Le suffixe -erie sert à former des noms féminins à partir de bases nominales (ânerie, laiterie), de bases adjectivales (brusquerie, mièvrerie), ou encore de bases verbales (fâcherie, rôtisserie). Les noms ainsi formés désignent le plus souvent des actions, comme gaminerie ou pitrerie, ou des lieux, comme parfumerie, brasserie, fruiterie, etc.
Quelques-uns de ces mots étonnent par la surprenante évolution de leurs sens. Nous l’allons voir avec certains d’entre eux.
Le substantif fumisterie est un nom tout à fait sérieux quand il apparaît dans notre langue, en 1845, pour désigner l’activité du fumiste. Ce nom, qui se lit pour la première fois dans la Correspondance de Voltaire, désigne alors un artisan spécialisé dans la construction des cheminées, qui veille à ce que la fumée ne s’échappe pas dans la pièce où se trouve ladite cheminée. Dans son Tableau de Paris (1781), Louis-Sébastien Mercier rend un vibrant hommage à cette corporation : « Il a fallu faire venir à Paris des fumistes d’Italie, et l’on tire vanité dans quelques maisons d’une cheminée qui ne fume pas. Les fumistes forment une espèce de corps ; mais je voudrois qu’en punition de leur ignorance, nos architectes et nos maçons fussent condamnés à donner tous les ans un grand repas aux poëliers et aux fumistes, et qu’ils fussent obligés de les servir jusqu’à ce qu’ils eussent appris à faire une cheminée qui ne fume point. »

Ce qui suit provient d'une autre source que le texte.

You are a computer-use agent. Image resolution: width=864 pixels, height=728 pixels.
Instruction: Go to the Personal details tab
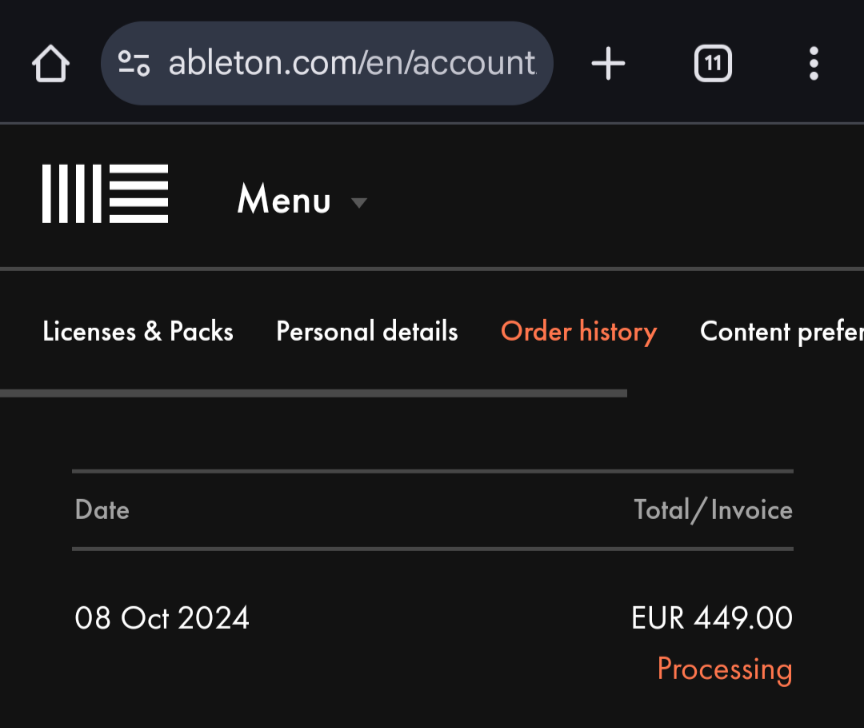tap(367, 332)
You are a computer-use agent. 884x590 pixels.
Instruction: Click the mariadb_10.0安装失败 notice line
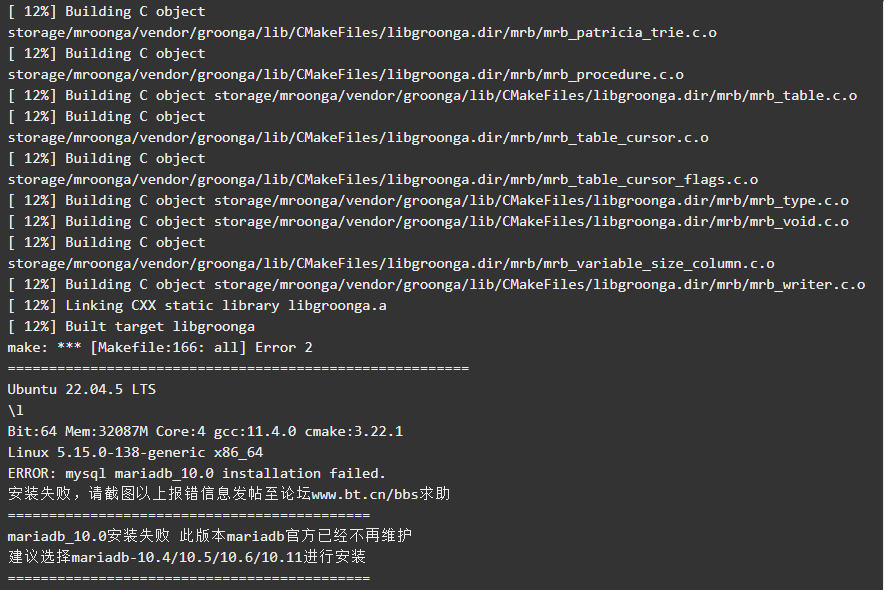(210, 535)
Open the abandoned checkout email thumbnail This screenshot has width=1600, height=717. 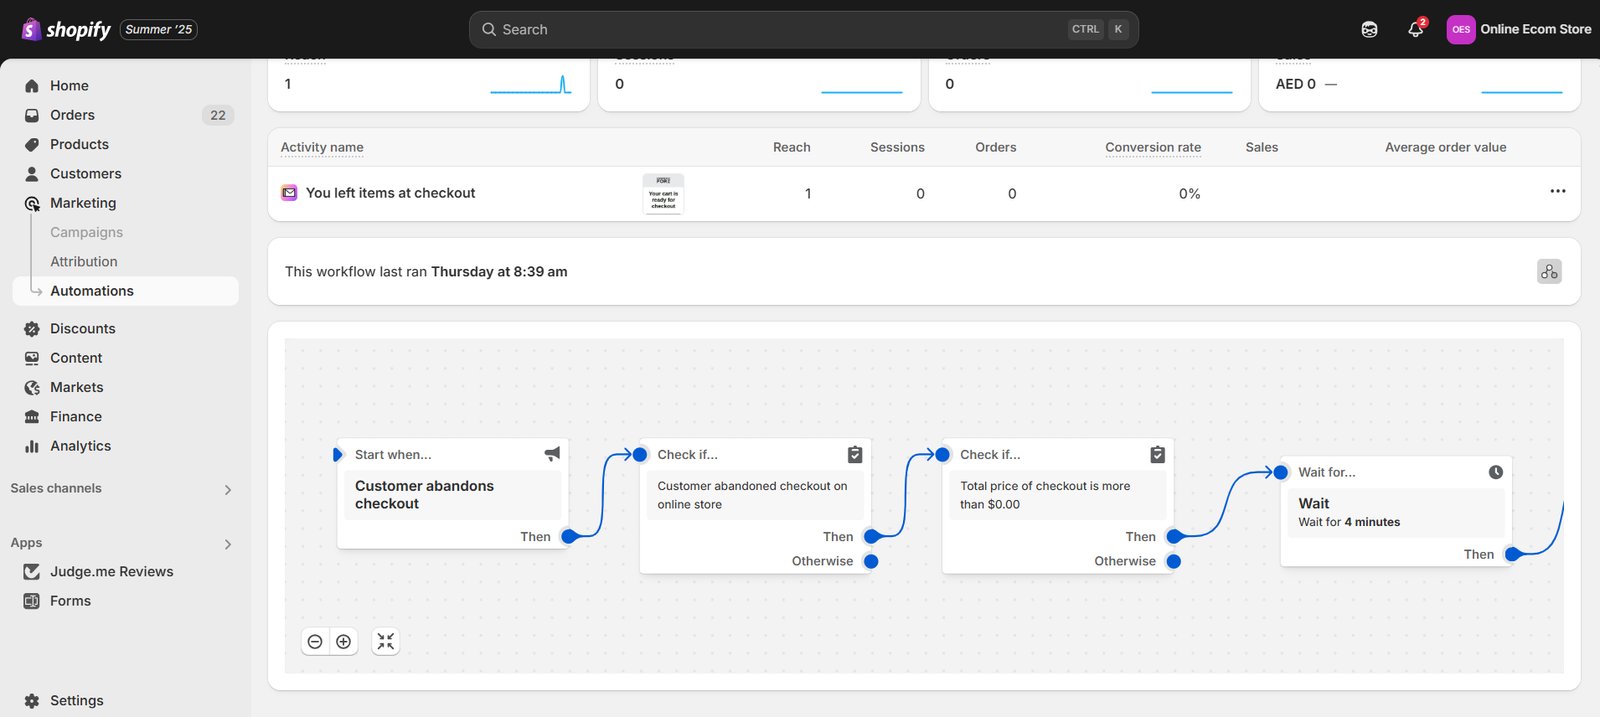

Sans doute est-ce pour les aider dans cet apprentissage que Philippe Ardenni fait paraître en 1828 un Manuel du poêlier-fumiste, avec comme sous-titre Traité complet et simplifié de cet art, indiquant le moyen d’empêcher les cheminées de fumer, l’art de chauffer économiquement et ventiler les habitations, les manufactures, les ateliers, etc. Il place en épigraphe cette citation de Benjamin Franklin (on rappellera que ce dernier, surtout connu comme étant un des pères fondateurs des États-Unis et l’inventeur du paratonnerre, est aussi l’inventeur du premier poêle à bois à combustion contrôlée), citation qui montre bien la nécessité de son livre : « Si l’on eût proposé un prix pour être chauffé le plus mal possible en dépensant le plus, l’inventeur des cheminées eût certainement mérité la couronne. » Ardenni se présente comme poêlier-fumiste et aussi comme caminologiste. Ce nom, qui désigne un spécialiste de l’étude scientifique des cheminées, a d’abord qualifié le chimiste Clavelin, auteur d’un ouvrage intitulé Sur les principes de la statique de l’air et du feu appliqués à la construction des cheminées. C’était pour le fumiste une glorieuse entrée dans la carrière et celle-ci s’annonçait d’autant plus prometteuse qu’Ardenni donnait bientôt au public une édition revue et augmentée de son ouvrage, édition pour laquelle il s’était assuré la collaboration de Julia de Fontenelle, illustre professeur de chimie à l’École de médecine de Paris (peut-être est-ce d’ailleurs la présence de cet universitaire de renom qui explique que dans le sous-titre de cette nouvelle édition, l’adjectif simplifié ait disparu, et que ce sous-titre soit devenu Traité complet de cet art, indiquant le moyen d’empêcher les cheminés de fumer, l’art de chauffer économiquement et ventiler les habitations, les manufactures, les ateliers etc.).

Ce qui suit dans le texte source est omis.